A: These kids coming out of culinary school, paying 50 grand and they’re slinging burgers for 12 bucks an hour, I’d like to offer them an alternative and try to focus on bringing back the trade. That means butchery, hanging beef, being able to take that hanging beef, pork, do it by hand, and learn different ways of preparing meat. Charcuterie, salumi, smoking brisket.
The school also would have a strong retail component to it, the butcher shop and the meatery, but also a demonstration area where we could do tastings and flights, and the students will actually have to present to customers… There will also be a track for consumer hobbyists if they just want to take a couple of classes, that will be when there’s downtime in the school and on weekends.
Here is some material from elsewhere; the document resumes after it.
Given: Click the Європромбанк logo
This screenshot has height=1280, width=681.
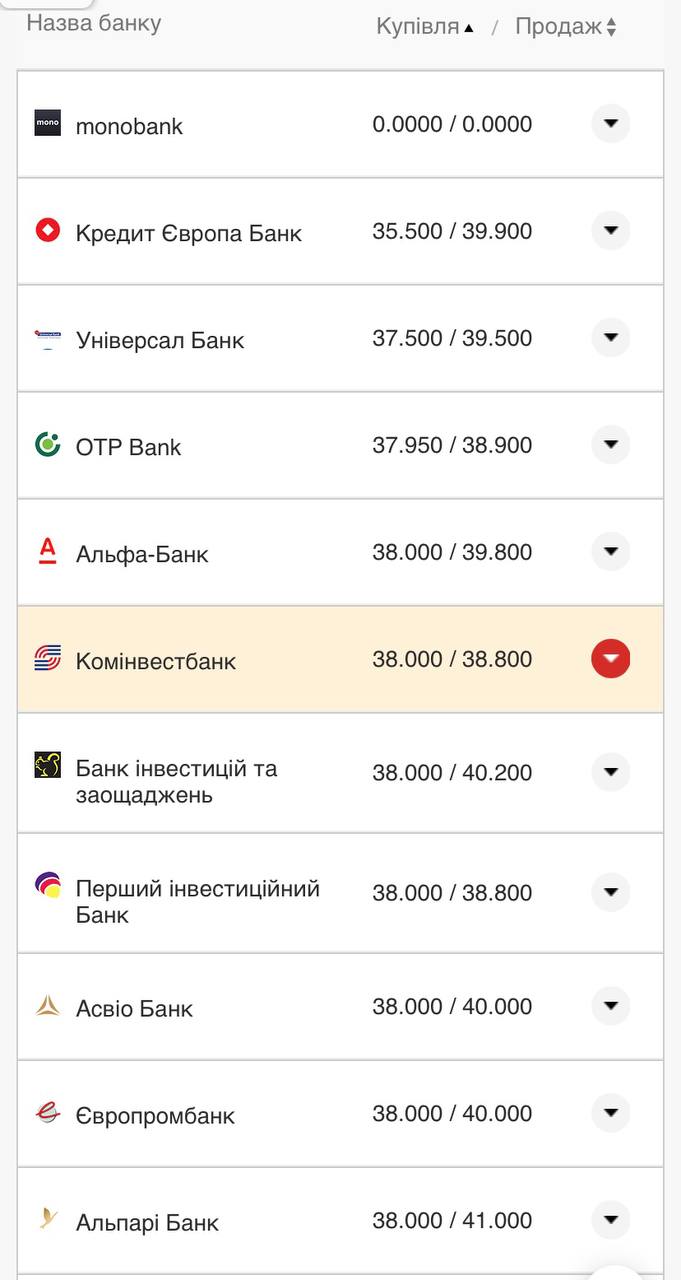Looking at the screenshot, I should click(48, 1113).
Another thing I’m thinking about is if we have folks who come through the program that may be from a socio-economically challenged neighborhood, then the school could produce some of the products and then open up satellite businesses on the South Side and the West Side and bringing these good quality meats and skills into these neighborhoods.
Q: I see you have another workshop for women coming up in the North Carolina.
A: Yes, the Women in Meat Business. That’s a perfect model. The state of North Carolina wants to keep agriculture within the state. Animal production, processing, abattoirs/slaughter in the state. What they recognized is they didn’t have the skills available. They hired someone like myself and a couple of industry experts to come in and train and build this up…
All of these workshops are slammed. All these women, and they’re finding their voice is a very male-dominated industry.
Q: In all my years, the association of the word ‘butcher’ was ‘man.’ When you were breaking into this, of course, you had a family, so you had bloodlines. But did you face sexism, harassment?
A: Oh, yeah. You name it, yes. From just being ignored. You walk in the room and you’re just ignored. That’s hard to work with somebody for 40 hours a week and they just ignore you. I’ve had men drop trou in the cooler… I was encouraged to go work in the deli, a very female type job, and I said no.
Q: Is it just part of the general trend, where women are finding activities in fields that were foreclosed to them?
I don’t think younger women see man and woman as much as maybe my generation do. I didn’t really think about it when I was going through it, but I definitely knew I was challenged by it. The perceived stereotype is a little less for them. I know five butcher shops that have been recently opened and they’ve all been opened by women.